• _Exercise input_

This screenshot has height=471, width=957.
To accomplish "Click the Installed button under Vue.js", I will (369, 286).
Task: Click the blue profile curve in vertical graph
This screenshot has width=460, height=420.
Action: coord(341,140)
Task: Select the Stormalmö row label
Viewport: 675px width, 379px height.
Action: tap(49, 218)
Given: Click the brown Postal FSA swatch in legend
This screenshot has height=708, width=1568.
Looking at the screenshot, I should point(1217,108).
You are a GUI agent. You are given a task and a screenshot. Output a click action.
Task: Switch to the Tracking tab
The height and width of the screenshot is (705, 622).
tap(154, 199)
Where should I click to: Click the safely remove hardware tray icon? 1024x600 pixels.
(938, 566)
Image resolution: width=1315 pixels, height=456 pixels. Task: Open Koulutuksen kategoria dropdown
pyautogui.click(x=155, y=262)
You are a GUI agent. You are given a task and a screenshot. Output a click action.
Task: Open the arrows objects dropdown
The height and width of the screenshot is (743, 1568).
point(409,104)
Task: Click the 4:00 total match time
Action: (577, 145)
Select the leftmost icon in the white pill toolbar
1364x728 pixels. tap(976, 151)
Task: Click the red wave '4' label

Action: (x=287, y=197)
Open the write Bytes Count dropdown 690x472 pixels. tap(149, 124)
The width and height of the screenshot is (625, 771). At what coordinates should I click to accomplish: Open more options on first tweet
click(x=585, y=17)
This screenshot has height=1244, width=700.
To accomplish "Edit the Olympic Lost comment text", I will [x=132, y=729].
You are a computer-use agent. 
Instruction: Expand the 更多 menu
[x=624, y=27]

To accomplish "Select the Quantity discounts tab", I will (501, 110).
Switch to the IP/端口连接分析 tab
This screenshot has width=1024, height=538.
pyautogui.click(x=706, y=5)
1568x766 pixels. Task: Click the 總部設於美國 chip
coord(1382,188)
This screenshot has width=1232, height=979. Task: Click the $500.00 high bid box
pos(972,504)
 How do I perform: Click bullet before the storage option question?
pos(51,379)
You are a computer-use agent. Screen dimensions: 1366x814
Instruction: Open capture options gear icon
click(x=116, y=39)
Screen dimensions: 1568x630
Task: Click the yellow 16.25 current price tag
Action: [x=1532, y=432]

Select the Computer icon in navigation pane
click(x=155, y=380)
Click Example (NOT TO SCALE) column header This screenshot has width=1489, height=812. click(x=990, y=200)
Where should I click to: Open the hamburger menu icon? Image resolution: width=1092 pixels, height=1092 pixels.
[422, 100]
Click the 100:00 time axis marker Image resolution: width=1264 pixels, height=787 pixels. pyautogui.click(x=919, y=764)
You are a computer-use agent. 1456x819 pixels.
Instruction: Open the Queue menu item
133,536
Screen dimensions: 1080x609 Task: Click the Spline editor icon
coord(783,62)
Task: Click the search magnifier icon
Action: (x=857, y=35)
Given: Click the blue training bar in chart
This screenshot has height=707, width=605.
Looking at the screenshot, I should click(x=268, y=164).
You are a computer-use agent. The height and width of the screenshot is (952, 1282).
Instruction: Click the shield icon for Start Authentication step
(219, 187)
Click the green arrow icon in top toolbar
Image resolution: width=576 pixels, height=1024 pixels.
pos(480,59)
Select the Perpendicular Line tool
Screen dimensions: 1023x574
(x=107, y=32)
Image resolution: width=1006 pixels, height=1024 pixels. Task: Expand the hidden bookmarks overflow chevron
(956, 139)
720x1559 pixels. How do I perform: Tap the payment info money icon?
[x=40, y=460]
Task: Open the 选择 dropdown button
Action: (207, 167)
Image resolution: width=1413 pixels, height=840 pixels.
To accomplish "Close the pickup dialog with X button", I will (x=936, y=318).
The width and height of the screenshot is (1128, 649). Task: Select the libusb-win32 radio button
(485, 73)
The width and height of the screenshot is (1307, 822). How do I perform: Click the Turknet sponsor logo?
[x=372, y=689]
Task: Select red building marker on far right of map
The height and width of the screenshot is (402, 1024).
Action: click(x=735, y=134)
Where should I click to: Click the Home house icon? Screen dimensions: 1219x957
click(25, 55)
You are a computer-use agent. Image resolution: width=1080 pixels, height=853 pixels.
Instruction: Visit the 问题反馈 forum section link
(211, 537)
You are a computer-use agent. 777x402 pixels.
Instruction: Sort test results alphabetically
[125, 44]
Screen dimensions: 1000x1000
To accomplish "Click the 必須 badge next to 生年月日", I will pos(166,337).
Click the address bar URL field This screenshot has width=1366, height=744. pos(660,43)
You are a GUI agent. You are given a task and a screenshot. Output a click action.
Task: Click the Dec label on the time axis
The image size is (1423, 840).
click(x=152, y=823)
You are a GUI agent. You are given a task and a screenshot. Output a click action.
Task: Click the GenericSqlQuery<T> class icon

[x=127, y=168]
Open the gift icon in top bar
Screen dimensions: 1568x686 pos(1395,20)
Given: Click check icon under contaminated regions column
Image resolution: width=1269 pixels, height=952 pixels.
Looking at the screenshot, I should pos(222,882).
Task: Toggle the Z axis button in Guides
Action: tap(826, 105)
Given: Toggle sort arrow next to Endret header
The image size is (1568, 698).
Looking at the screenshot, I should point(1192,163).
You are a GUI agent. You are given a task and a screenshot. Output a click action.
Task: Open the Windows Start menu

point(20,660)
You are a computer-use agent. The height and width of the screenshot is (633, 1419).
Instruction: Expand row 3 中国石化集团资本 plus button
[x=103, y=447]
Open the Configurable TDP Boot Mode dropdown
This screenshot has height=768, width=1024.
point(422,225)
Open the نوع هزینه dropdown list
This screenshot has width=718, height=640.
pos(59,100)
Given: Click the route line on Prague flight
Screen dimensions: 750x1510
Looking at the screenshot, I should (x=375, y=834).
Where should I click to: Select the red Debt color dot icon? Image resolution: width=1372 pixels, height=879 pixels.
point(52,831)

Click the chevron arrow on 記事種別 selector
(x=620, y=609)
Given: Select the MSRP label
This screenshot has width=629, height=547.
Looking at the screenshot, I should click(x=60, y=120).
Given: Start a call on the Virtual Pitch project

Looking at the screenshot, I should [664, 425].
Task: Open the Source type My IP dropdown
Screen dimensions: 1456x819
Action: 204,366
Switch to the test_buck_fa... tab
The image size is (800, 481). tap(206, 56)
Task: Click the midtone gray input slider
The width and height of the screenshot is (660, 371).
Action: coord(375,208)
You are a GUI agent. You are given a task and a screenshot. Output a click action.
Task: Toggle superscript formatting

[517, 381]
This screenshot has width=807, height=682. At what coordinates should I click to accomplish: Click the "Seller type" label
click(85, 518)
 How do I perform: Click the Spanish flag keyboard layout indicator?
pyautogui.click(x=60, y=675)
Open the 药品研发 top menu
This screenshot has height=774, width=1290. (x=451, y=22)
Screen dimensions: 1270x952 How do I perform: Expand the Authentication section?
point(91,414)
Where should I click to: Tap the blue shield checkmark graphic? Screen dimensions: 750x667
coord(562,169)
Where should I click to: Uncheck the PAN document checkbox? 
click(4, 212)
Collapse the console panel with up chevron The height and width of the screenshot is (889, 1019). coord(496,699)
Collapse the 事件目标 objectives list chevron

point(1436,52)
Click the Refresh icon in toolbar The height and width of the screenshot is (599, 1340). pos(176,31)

• _What to produce_
Render the entries above as a Markdown table with the columns Row and Line, starting at the line that contains "is (633, 1419)." and ending at the line that contains "click(85, 518)". Number each row and leave out blank lines.

• _Response for this exercise_
| Row | Line |
|---|---|
| 1 | You are a computer-use agent. The height and width of the screenshot is (633, 1419). |
| 2 | Instruction: Expand row 3 中国石化集团资本 plus button |
| 3 | [x=103, y=447] |
| 4 | Open the Configurable TDP Boot Mode dropdown |
| 5 | This screenshot has height=768, width=1024. |
| 6 | point(422,225) |
| 7 | Open the نوع هزینه dropdown list |
| 8 | This screenshot has width=718, height=640. |
| 9 | pos(59,100) |
| 10 | Given: Click the route line on Prague flight |
| 11 | Screen dimensions: 750x1510 |
| 12 | Looking at the screenshot, I should (x=375, y=834). |
| 13 | Where should I click to: Select the red Debt color dot icon? Image resolution: width=1372 pixels, height=879 pixels. |
| 14 | point(52,831) |
| 15 | Click the chevron arrow on 記事種別 selector |
| 16 | (x=620, y=609) |
| 17 | Given: Select the MSRP label |
| 18 | This screenshot has width=629, height=547. |
| 19 | Looking at the screenshot, I should click(x=60, y=120). |
| 20 | Given: Start a call on the Virtual Pitch project |
| 21 | Looking at the screenshot, I should [664, 425]. |
| 22 | Task: Open the Source type My IP dropdown |
| 23 | Screen dimensions: 1456x819 |
| 24 | Action: 204,366 |
| 25 | Switch to the test_buck_fa... tab |
| 26 | The image size is (800, 481). tap(206, 56) |
| 27 | Task: Click the midtone gray input slider |
| 28 | The width and height of the screenshot is (660, 371). |
| 29 | Action: coord(375,208) |
| 30 | You are a GUI agent. You are given a task and a screenshot. Output a click action. |
| 31 | Task: Toggle superscript formatting |
| 32 | [517, 381] |
| 33 | This screenshot has width=807, height=682. At what coordinates should I click to accomplish: Click the "Seller type" label |
| 34 | click(85, 518) |